◆ To do
Restate word for word the lines below, from the one containing "This screenshot has" through the final line, with no pictures included.
++++ Data for analysis ++++
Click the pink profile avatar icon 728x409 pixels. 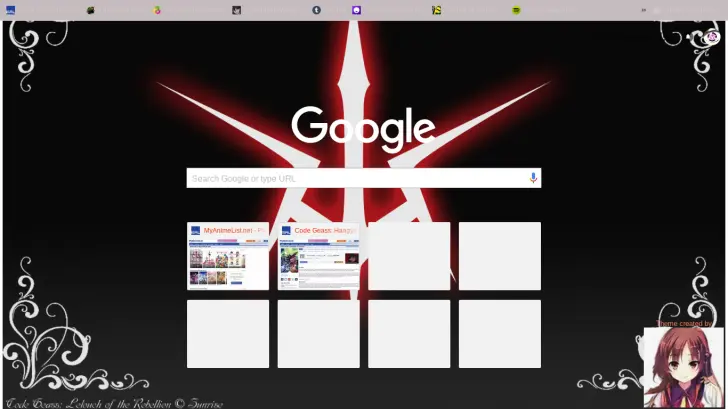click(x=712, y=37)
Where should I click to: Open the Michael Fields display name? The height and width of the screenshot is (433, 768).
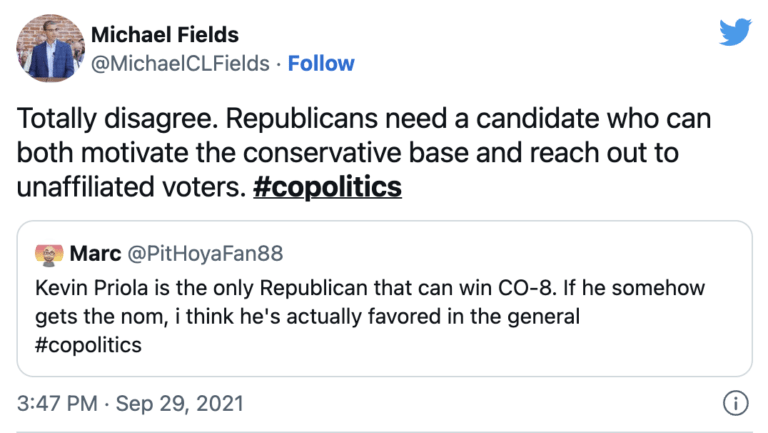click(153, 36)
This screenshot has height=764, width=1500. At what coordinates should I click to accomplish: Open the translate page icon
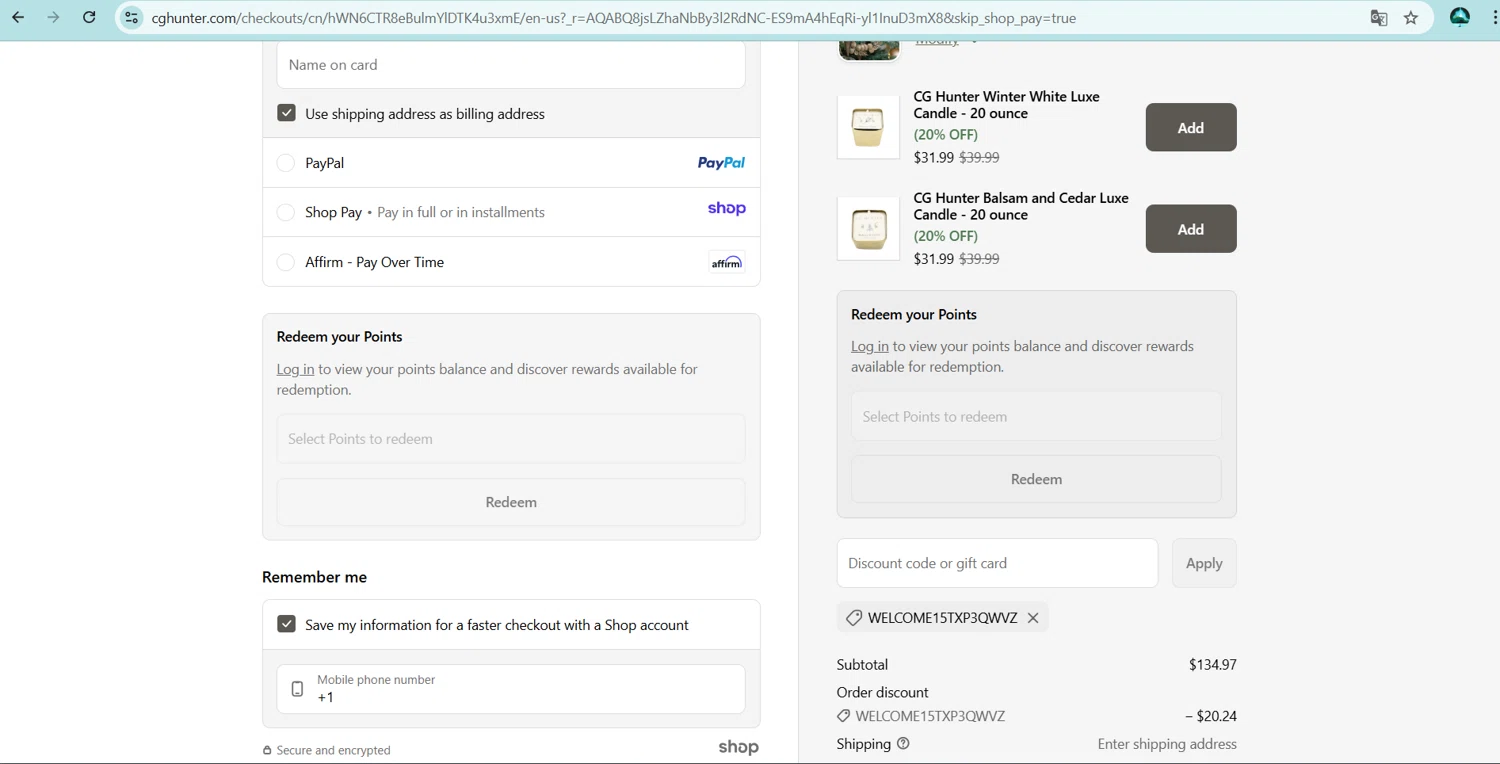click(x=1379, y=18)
++++
◆ Expected answer
This screenshot has height=764, width=1500. At what coordinates should I click to accomplish: Open the translate page icon
click(x=1379, y=18)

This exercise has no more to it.